PROMPT - Print, with no pictures, the exact lines that run from the one containing "Where should I" through the last line of the material below, both ends included.

THE RECORDS -
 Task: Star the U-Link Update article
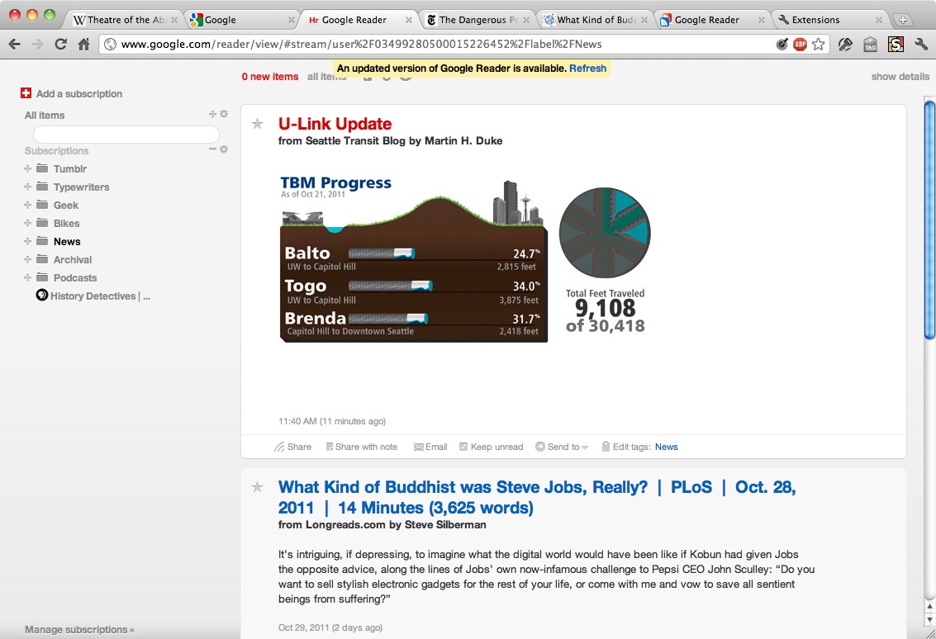point(257,124)
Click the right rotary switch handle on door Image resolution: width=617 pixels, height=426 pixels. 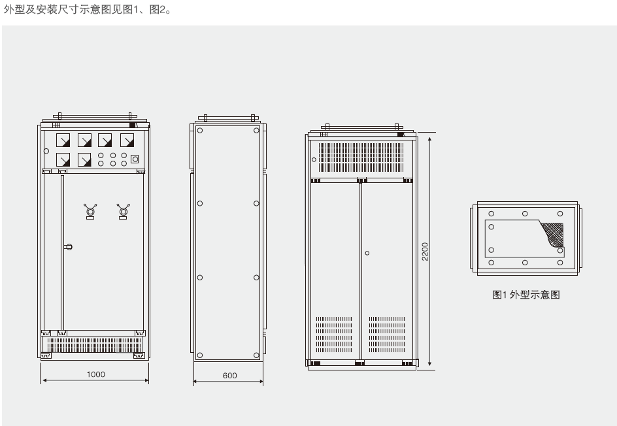(x=122, y=210)
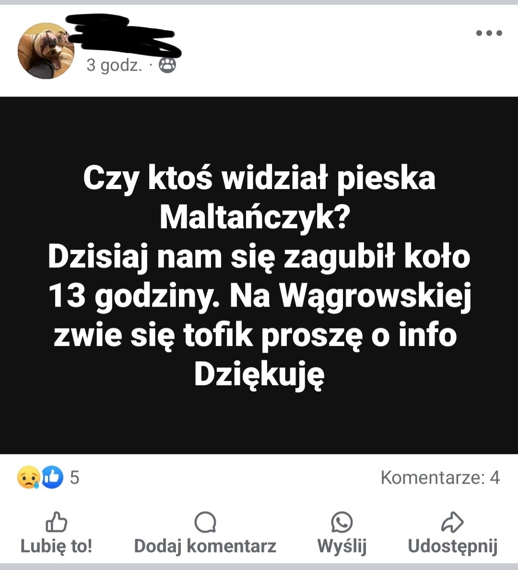Tap the WhatsApp send icon
Screen dimensions: 518x570
click(342, 522)
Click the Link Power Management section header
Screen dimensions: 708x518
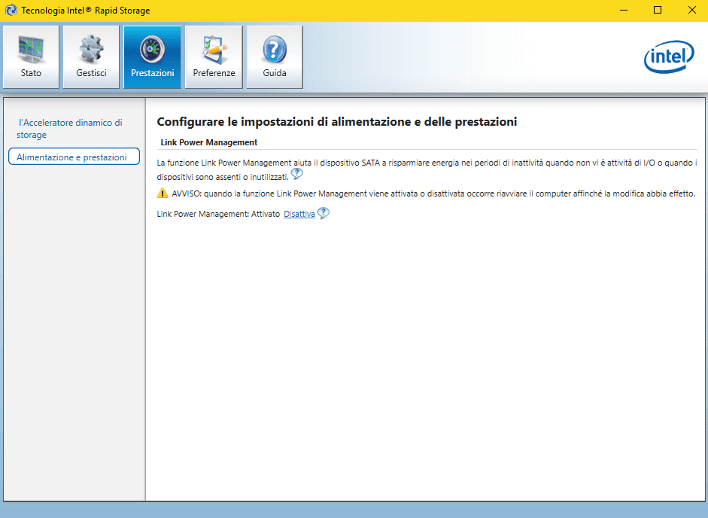coord(209,142)
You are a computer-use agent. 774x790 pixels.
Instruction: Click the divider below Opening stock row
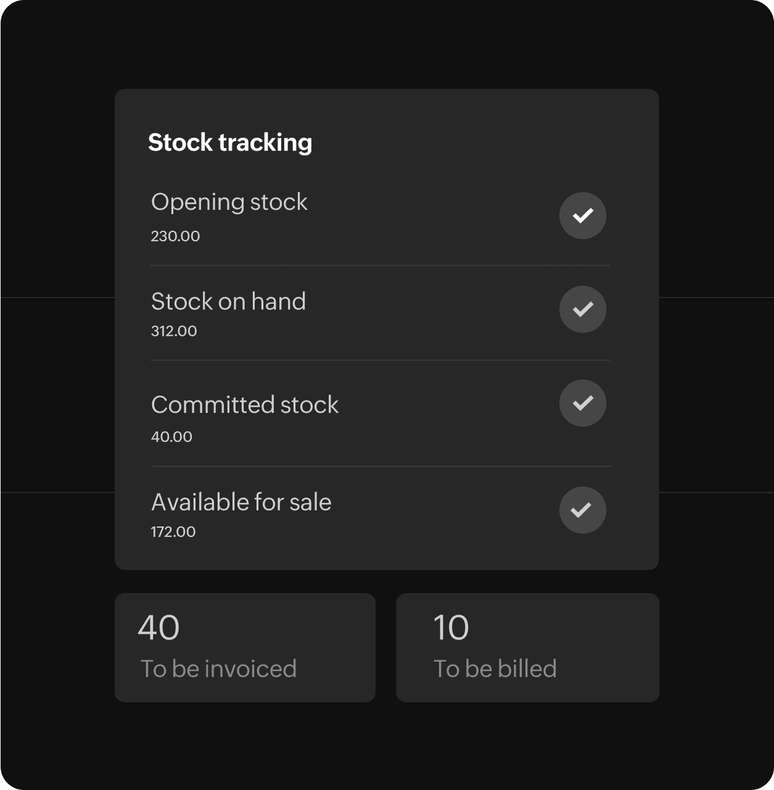point(380,265)
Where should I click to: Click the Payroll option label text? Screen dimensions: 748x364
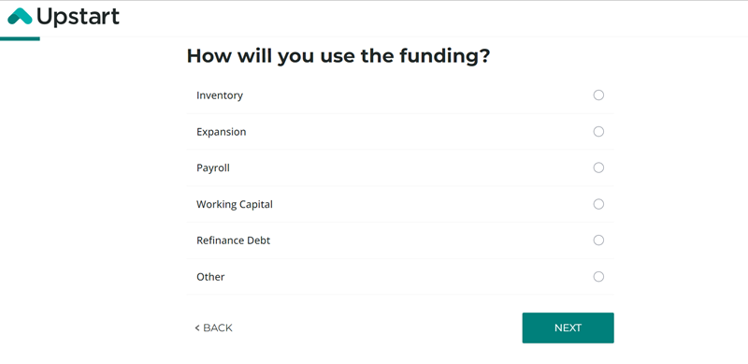[213, 168]
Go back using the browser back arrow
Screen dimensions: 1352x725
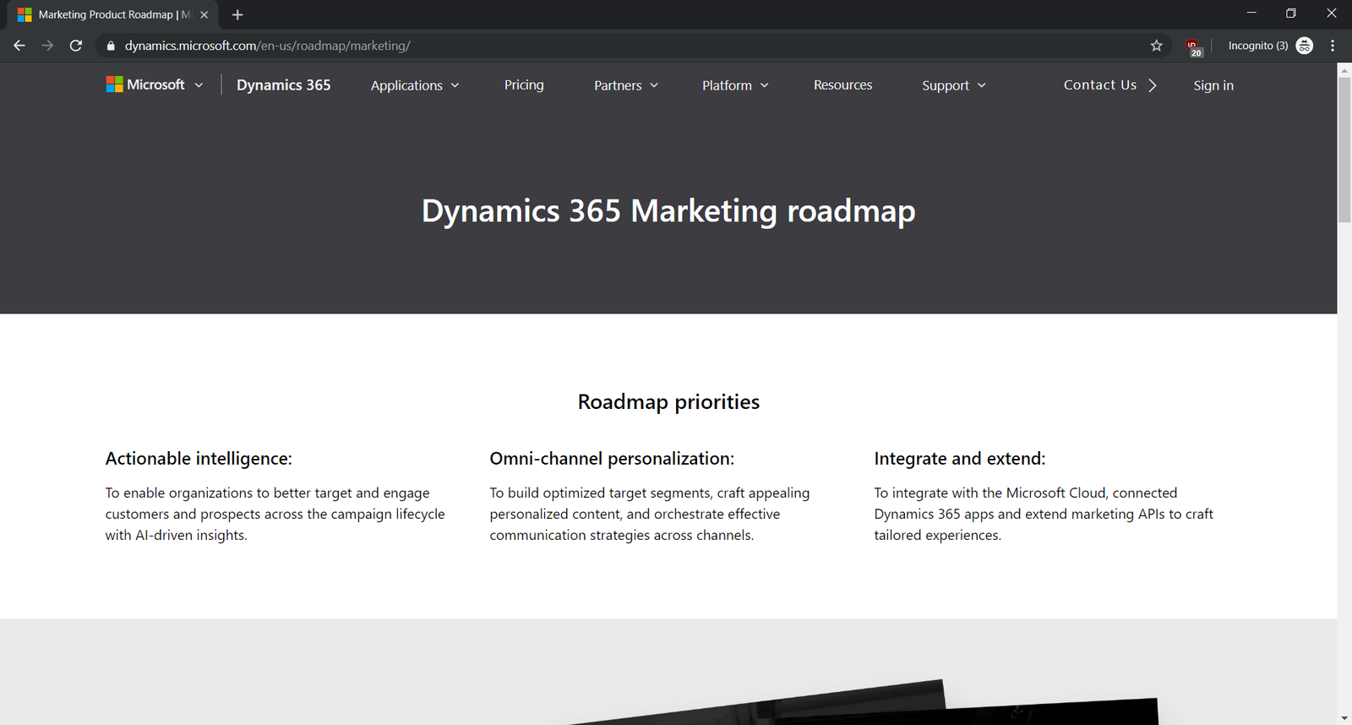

SOLUTION FOR THIS EXERCISE -
Where should I click to: Click the Payroll option label text? Screen dimensions: 748x364
[213, 168]
Go back using the browser back arrow
Screen dimensions: 1352x725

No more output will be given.